Feeds:
Posts
Comments

Posts Tagged ‘Frances Perkins’

Photo: Frances Perkins Center.
Frances Perkins, President Franklin D Roosevelt’s Secretary of Labor, had more to do with shaping the New Deal than most Americans realize.

A few years ago, someone recommended a book to me, a biography of President Franklin D Roosevelt’s Secretary of Labor. I had heard of Frances Perkins, but until I read that book (see GoodReads, here), I really had no idea what an extraordinary woman she was — and how influential.

For Labor Day this year, I thought I would share what the AFL-CIO has to say about her, while also encouraging you to get a biography out of your library.

“Frances Perkins was secretary of labor for the 12 years of Franklin D. Roosevelt’s presidency and the first woman to hold a Cabinet post. She brought to her office a deep commitment to improving the lives of workers and creating a legitimate role for labor unions in American society, succeeding admirably on both counts. …

“Born in Boston in 1880, Perkins grew up in a comfortable middle-class Republican family descended from a long line of Maine farmers and craftsmen. When Perkins was two, the family moved to Worcester, Mass., where her father opened a profitable stationery business. Her parents were devoted Congregationalists and instilled in Perkins an earnest desire to ‘live for God and do something.’ At Mount Holyoke College … Perkins majored in the natural sciences, but she studied economic history, read How the Other Half Lives, Jacob Riis’s exposé of the New York slums, and attended lectures by labor and social reformers such as Florence Kelley, general secretary of the National Consumers League.

“After graduation from Mount Holyoke in 1902, Perkins accepted a series of teaching positions and volunteered her time at settlement houses, where she learned firsthand the dangerous conditions of factory work and the desperation of workers unable to collect their promised wages or secure medical care for workplace injuries. By 1909, she had given up teaching science and moved to New York to study at Columbia University, where she earned a master’s degree in economics and sociology in 1910. For the next two years, she served as secretary of the New York Consumers League; working closely with Florence Kelley, she successfully lobbied the state legislature for a bill limiting the workweek for women and children to 54 hours. …

“One of the pivotal experiences of her political life occurred in 1911, when she watched helplessly as 146 workers, most of them young women, died in the Triangle Shirtwaist fire.

Many, she remembered, clasped their hands in prayer before leaping to their deaths from the upper-floor windows of a tenement building that lacked fire escapes.

“It was, as Perkins later explained, ‘seared on my mind as well as my heart — a never-to-be-forgotten reminder of why I had to spend my life fighting conditions that could permit such a tragedy.’

“During these years, Perkins also witnessed the widespread labor upheavals among garment and other New York City workers and learned from friends such as labor leader Rose Schneiderman the one-word solution to poverty: organize. …

“In 1918, Perkins accepted Gov.
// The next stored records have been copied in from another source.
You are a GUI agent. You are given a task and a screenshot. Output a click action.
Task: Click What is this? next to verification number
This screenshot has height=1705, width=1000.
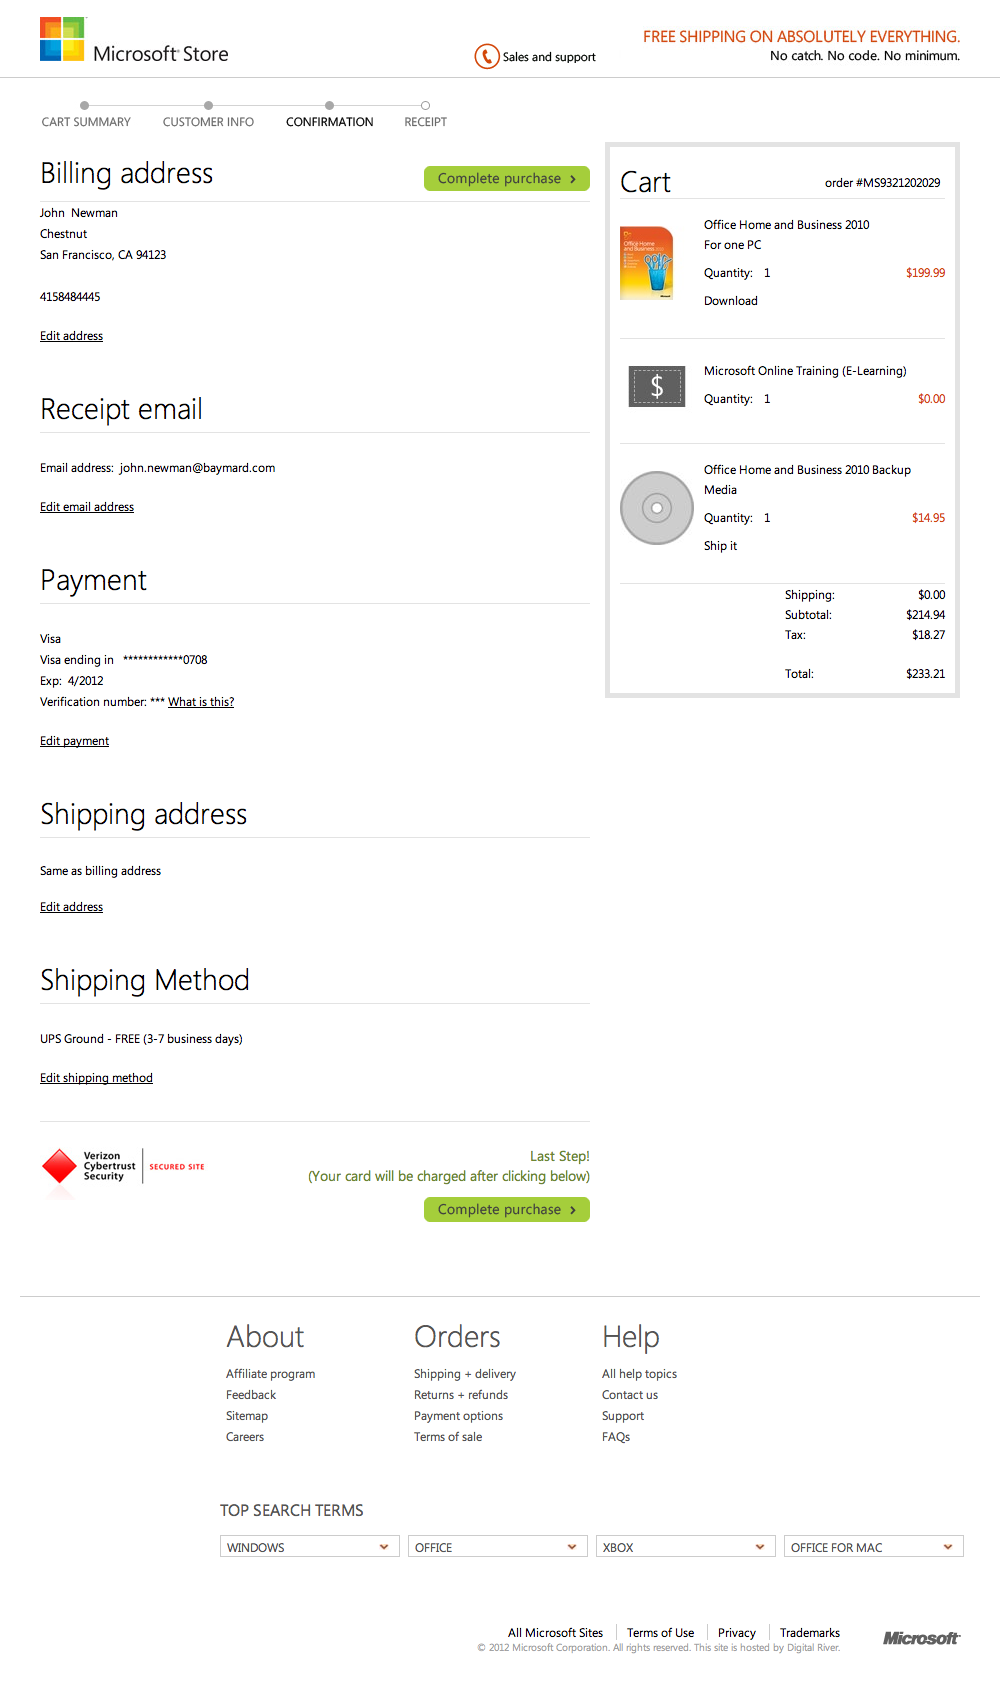200,701
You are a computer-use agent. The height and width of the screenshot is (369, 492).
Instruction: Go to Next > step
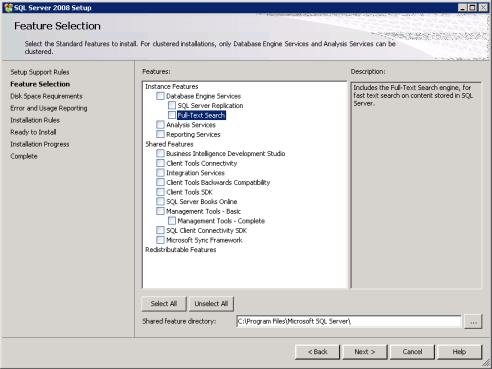(365, 352)
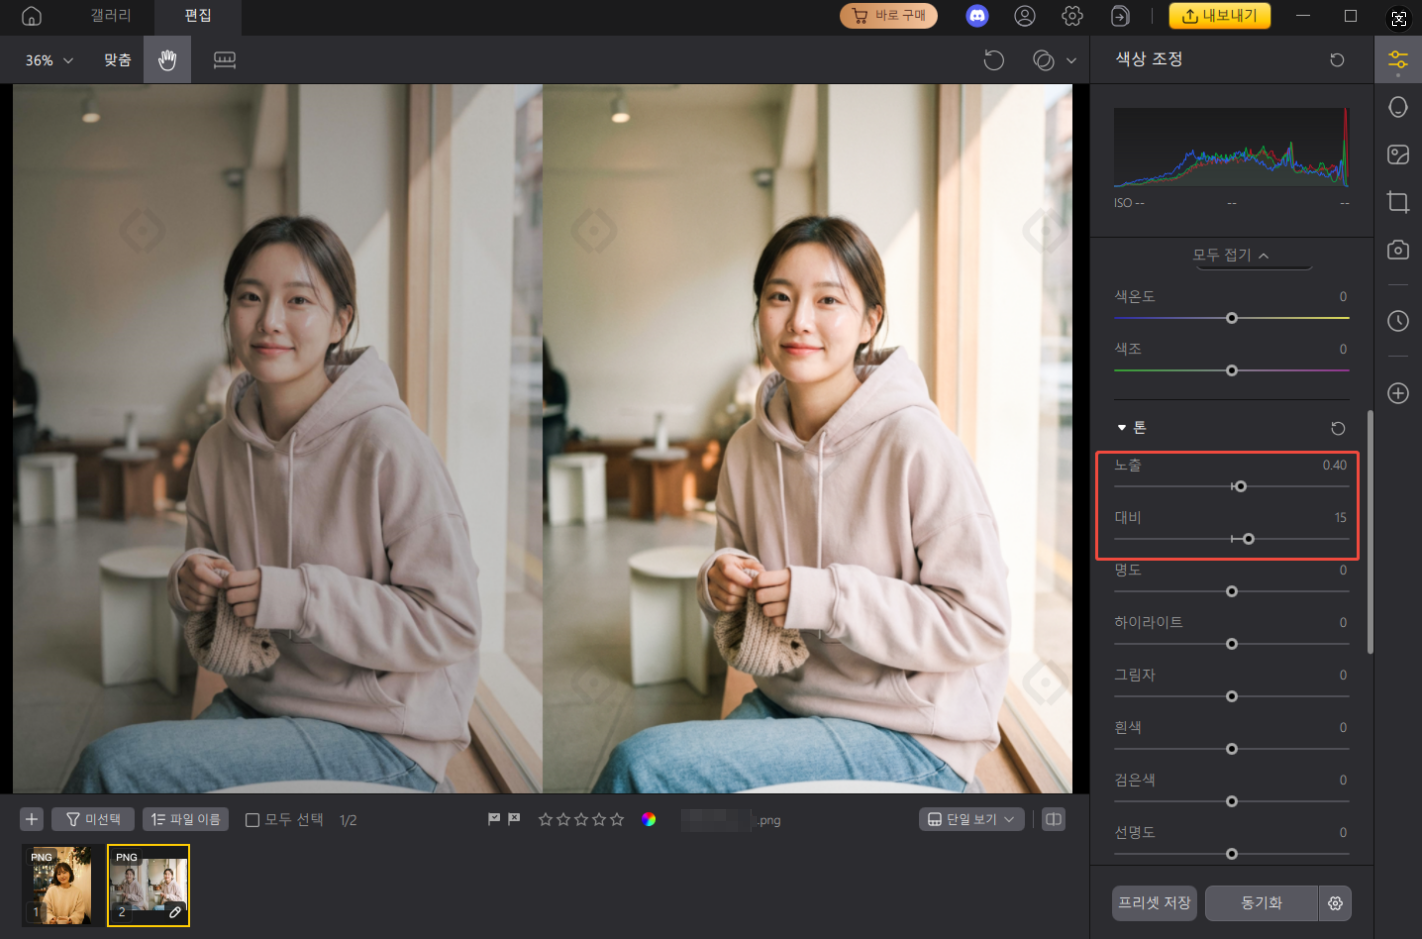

Al Smith’s invitation to join the New York State Industrial Commission, becoming the first female member of the commission. In 1926, she became chairwoman of the commission, and then, in 1929, the new governor, Franklin D. Roosevelt, appointed Perkins industrial commissioner of the state of New York, the chief post in the state labor department. Having earned the cooperation and respect of a wide range of political factions, Perkins, ever the master deal-maker, helped put New York in the forefront of progressive reform. She expanded factory investigations, reduced the workweek for women to 48 hours and championed minimum wage and unemployment insurance laws.
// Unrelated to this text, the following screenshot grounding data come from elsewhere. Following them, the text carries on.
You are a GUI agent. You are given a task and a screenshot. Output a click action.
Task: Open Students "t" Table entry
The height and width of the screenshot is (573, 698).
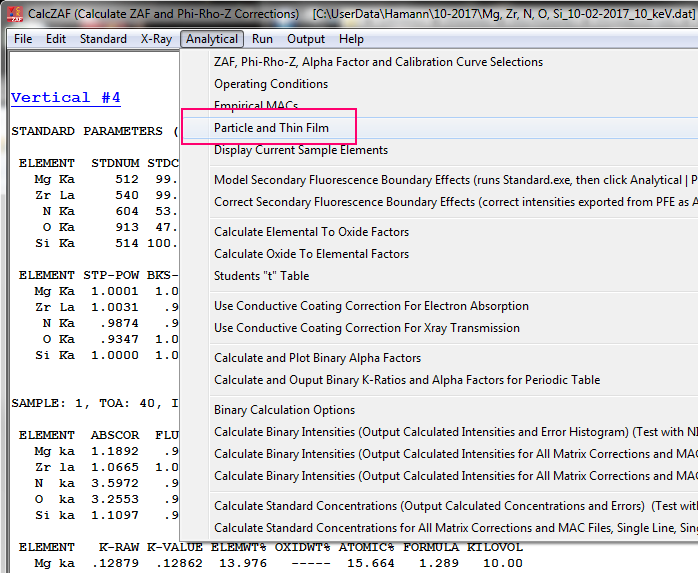(x=261, y=276)
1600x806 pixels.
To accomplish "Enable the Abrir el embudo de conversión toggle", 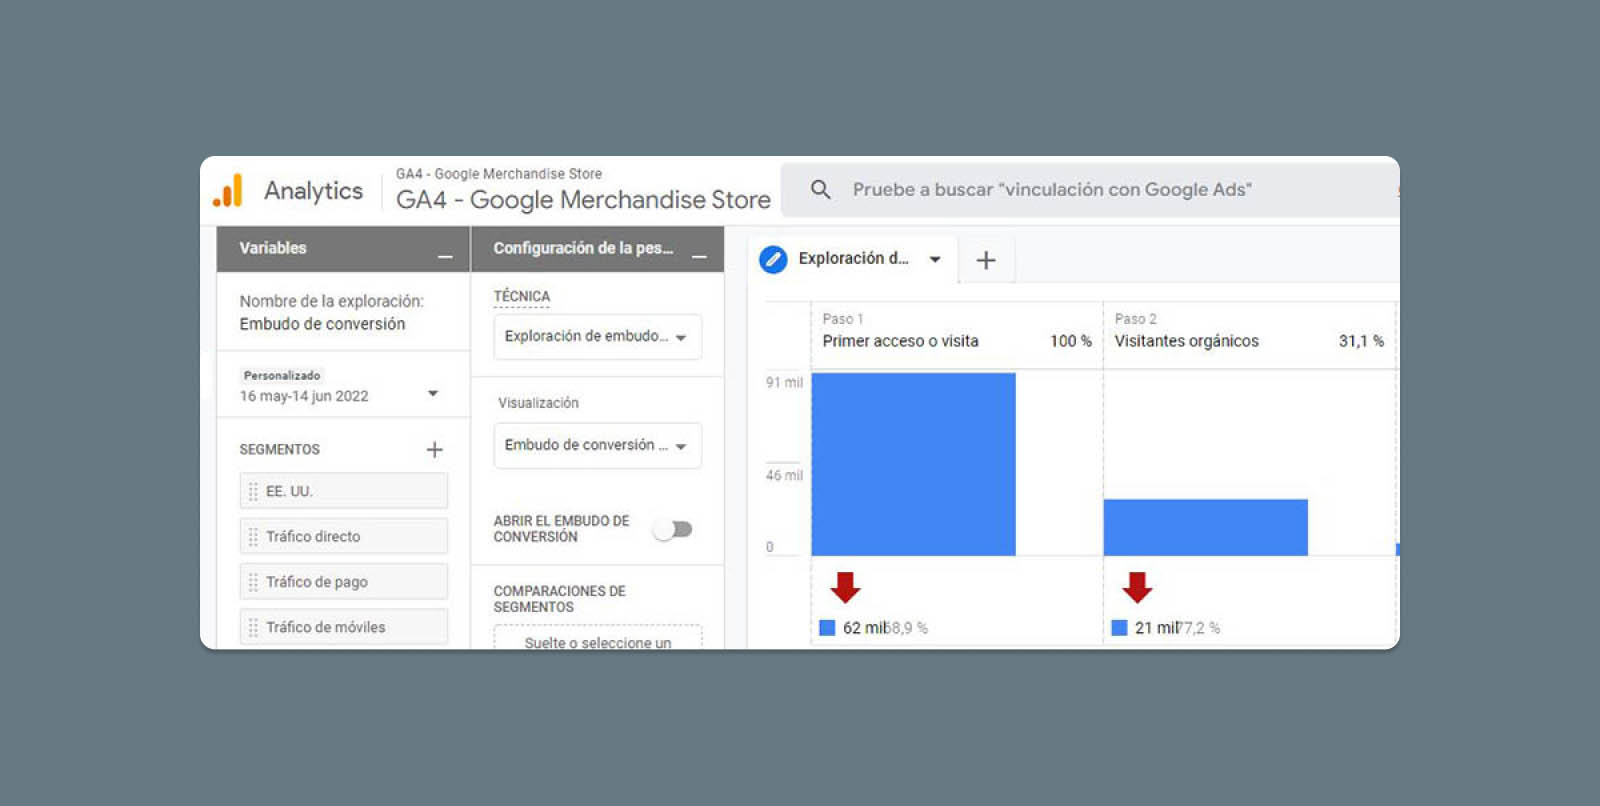I will [x=673, y=529].
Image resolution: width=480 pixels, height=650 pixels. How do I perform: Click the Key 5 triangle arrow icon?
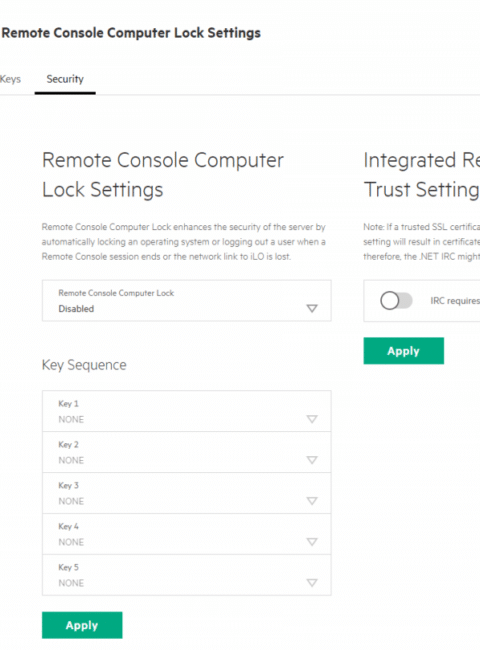coord(312,583)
“When Roosevelt tapped her as labor secretary in 1933, Perkins drew on the New York State experience as the model for new federal programs. She put every ounce of her formidable energy into weaving a safety net for a Depression-scarred society, securing a remarkable array of benefits for American workers. … Her vision found concrete expression in such landmark reforms as the Wagner Act, which gave workers the right to organize unions and bargain collectively, and the Fair Labor Standards Act, which established for the first time a minimum wage and a maximum workweek for men and women. Perkins also chaired the Committee on Economic Security, which developed and drafted the legislation that became the Social Security Act in 1935.

“As secretary of labor during the 1930s and early 1940s, Perkins played a crucial role in the outcome of the dramatic labor uprisings that marked the era. She consistently supported the rights of workers to organize unions of their own choosing and to pressure employers through economic action. In one famous incident captured in a widely circulated newspaper photo, an indomitable Perkins strides toward the U.S. post office in Homestead with thousands of steelworkers trailing behind her. Denied a meeting hall by the mayor and steel executives, Perkins found an alternative site where she could inform the workers directly of their collective bargaining rights. It was also the unflappable Perkins who advised President Roosevelt to ignore the pleadings of state and local officials for federal troops to quell the 1934 San Francisco General Strike. The successful resolution of that strike as well as countless others during her tenure as labor secretary laid the foundation for the rebirth of American labor. …

“In 1945, Perkins resigned from her position as labor secretary to head the U.S. delegation to the International Labor Organization conference in Paris. President Truman subsequently appointed her to the Civil Service Commission, a job she held through 1953. In the last years of her life, Perkins assumed a professorship at Cornell University’s School of Industrial and Labor Relations. She died in New York at the age of 85 and was buried in her family’s plot in New Castle, Maine.”

More at the AFL-CIO, here.

Read Full Post »

Photo: Harris & Ewing/Library of Congress Prints and Photographs.
Frances Perkins, Secretary of Labor under President Roosevelt.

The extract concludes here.